I-Team Consumer: Second opinion savings

Jason Knowles Image
Friday, September 5, 2014
I-Team Consumer: Second opinion savings
A condo owner on the city's North Side said questioning her building's management company was the right move- and saved money.

CHICAGO (WLS) -- A condo owner on the city's North Side said questioning her building's management company was the right move- and saved money.

If you live in a condominium building, you may wonder where all of your association dues go. Sometimes that money is used for upkeep or repairs, which many times need approval by the board. However, one condo resident tells the I-Team her persistence and questioning about a proposed job paid off.

"It was really frustrating," Hope Bertram said. She was questioning a plumbing estimate in her North Side condo. It would have cost about $5,000 for the work, which would have included tearing up her floors for the job, and another $1,000 to repaint. The money would have come from either a special assessment or the building's reserve fund.

When a condo manager of Wesley Realty informed her of the work, she pushed back, Bertram said.

"I, of course, have a lot of questions. They are going to rip my floor up. And, when it came right down to it he said, 'If you delay this you may have sewer water coming into your unit.' And I, of course, didn't want that.

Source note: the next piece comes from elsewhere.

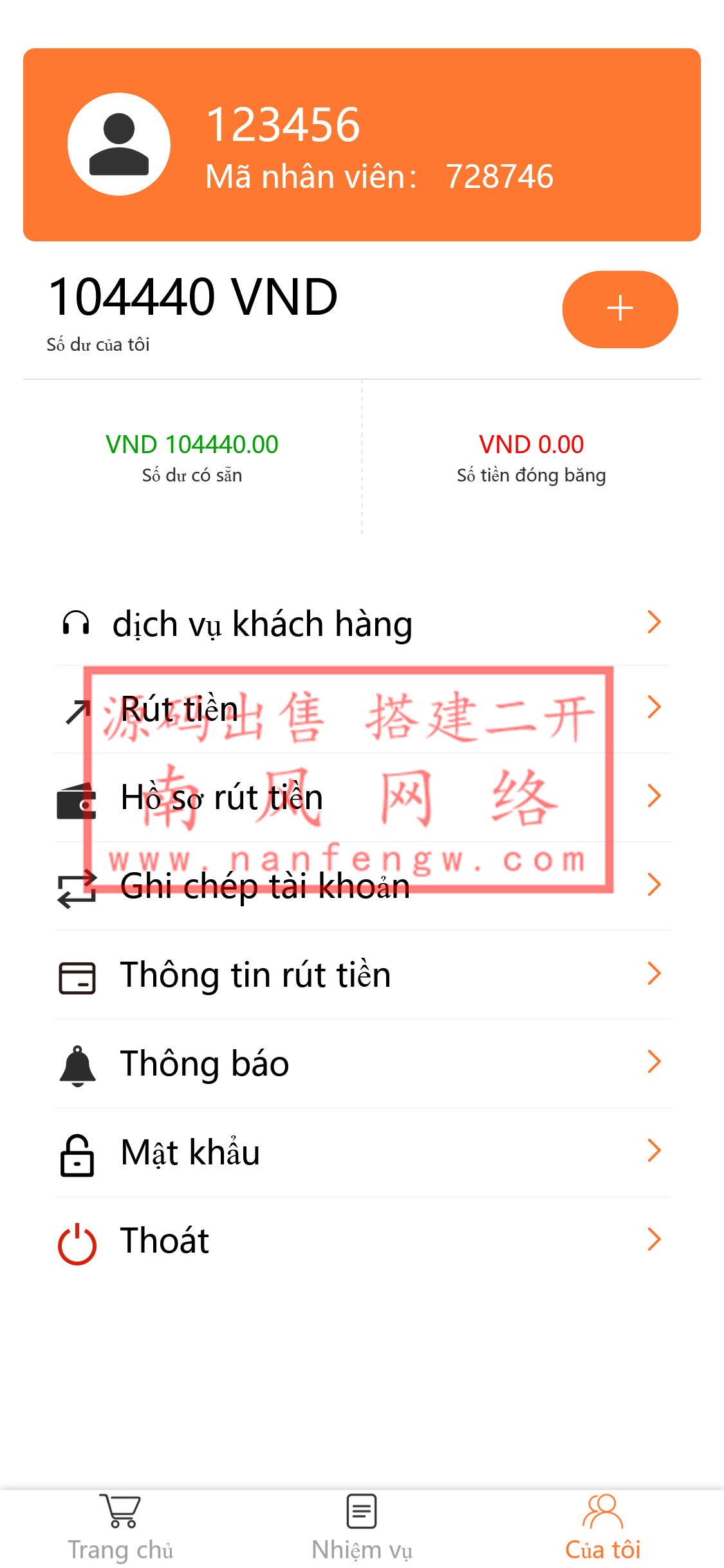Click the user avatar in the orange header
This screenshot has width=724, height=1568.
click(x=119, y=144)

So he was kind of was pushy and trying to force me into not getting a second opinion that I wanted to get, and to just get going ahead with the work," Bertram said.

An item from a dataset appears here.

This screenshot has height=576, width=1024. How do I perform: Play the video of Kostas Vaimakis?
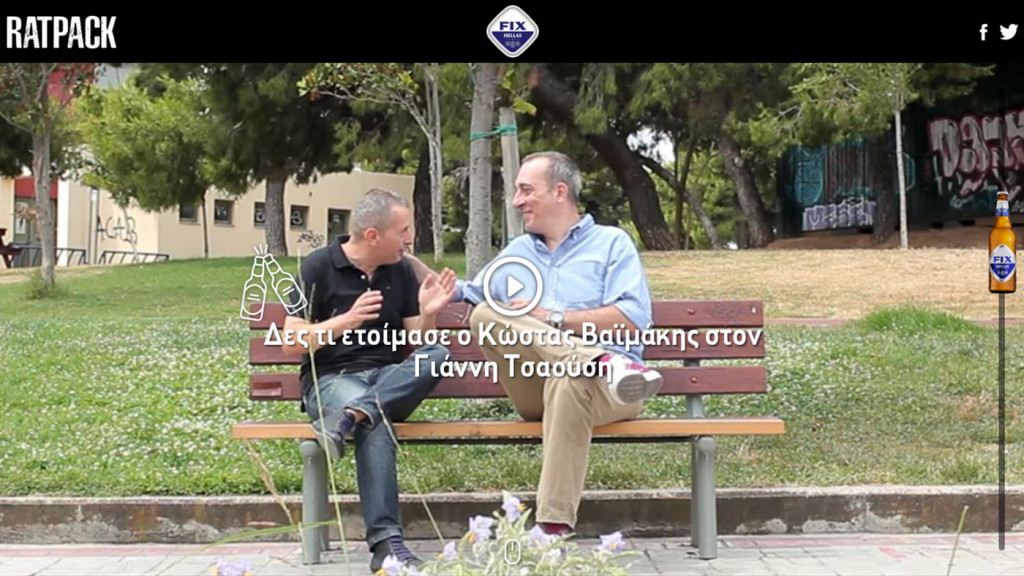click(x=512, y=287)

In the first estimate, plumbers said the broken sewer line, which goes to an outside catch basin, needed to be repaired with a "new clay pipe." But another company found in the second estimate that the "line has been abandoned." The second plumber said the pipe is not in use and work is not needed.

"And now actually this really isn't considered a catch basin now because it doesn't trap any debris," Joe Piccioli, of Power Plumbers, said.

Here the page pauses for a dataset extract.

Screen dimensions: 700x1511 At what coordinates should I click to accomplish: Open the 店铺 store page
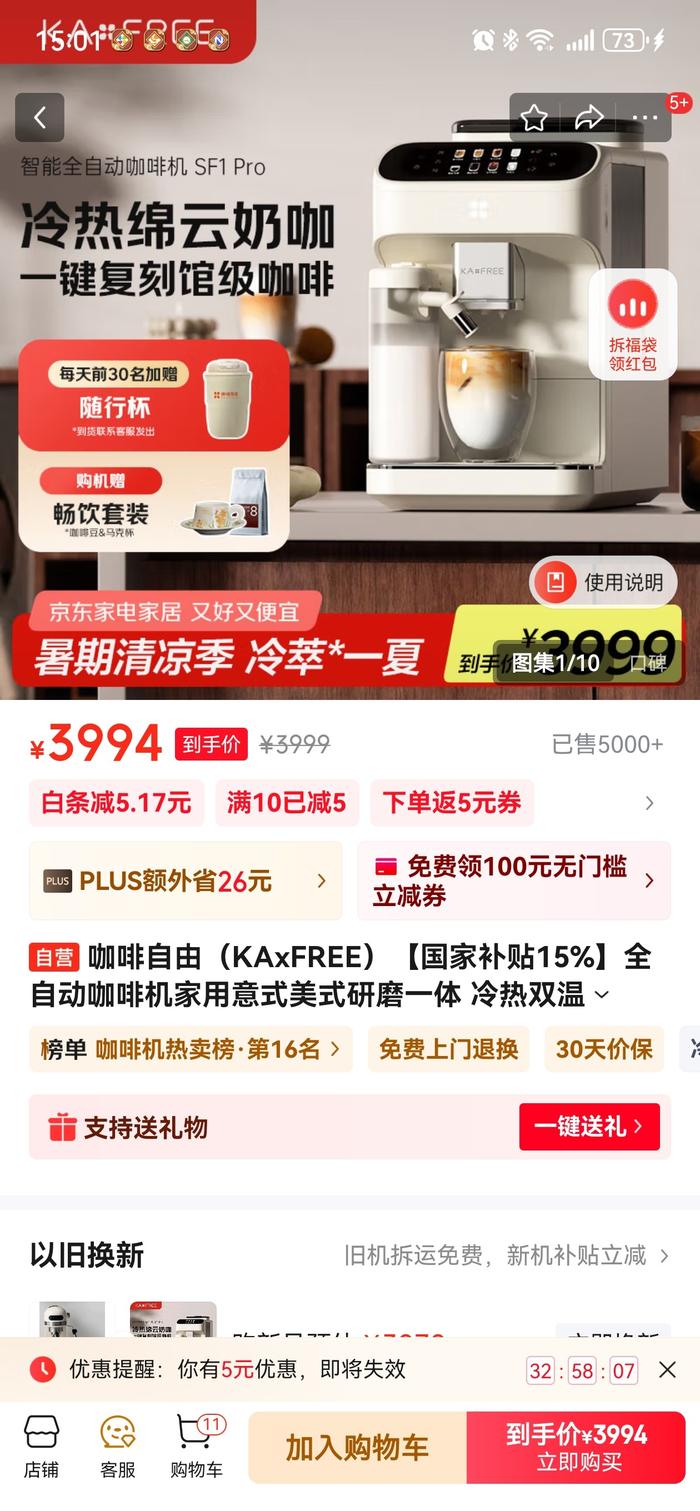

Piccioli showed the I-Team the area in question and explained why he believes the first estimate was unnecessary. He said no waste from Bertram's unit enters that catch basin.

" We went inside to the kitchen sink and we determined the line is tied into the main sewer, not to the sink line sewer. Therefore there is no reason to do any work to it," Piccioli said.

In an email, the property manager of Wesley Realty said " The Board discussed the sewer line issue at an open board meeting.... Hope mentioned she wanted a second opinion as well since her unit was going to be greatly impacted. At the meeting, the Board directed me to get a second opinion."

The manager also said he cancelled the work order and then filed a BBB complaint against the first company, Vanderbosh Plumbing.

Vanderbosh said it is responding to the complaint and showed the I-Team video they took of the cracked sewage pipe. They say their estimate was also addressing potential concerns in other apartments, and that even though the sewage line doesn't need to be replaced, they say it's not properly capped.

In a statement, Vanderbosh wrote, "We stand by the proposed work... We also stand by the fact that an open sewer (pipe) below a garden unit and a building is also a building code violation a well as a defect with the garden unit itself."

The city says it would have to look to know if that's true.

Piccioli, who gave the second opinion, says an uncapped pipe in a rehabbed unit like that one is common. Experts say in a situation like this, homeowners should get a third opinion.

Vanderbosh, which gave that first estimate, also tells the I-Team it never put any pressure on the condo association to get any work done right away. It, too, says consumers should shop around.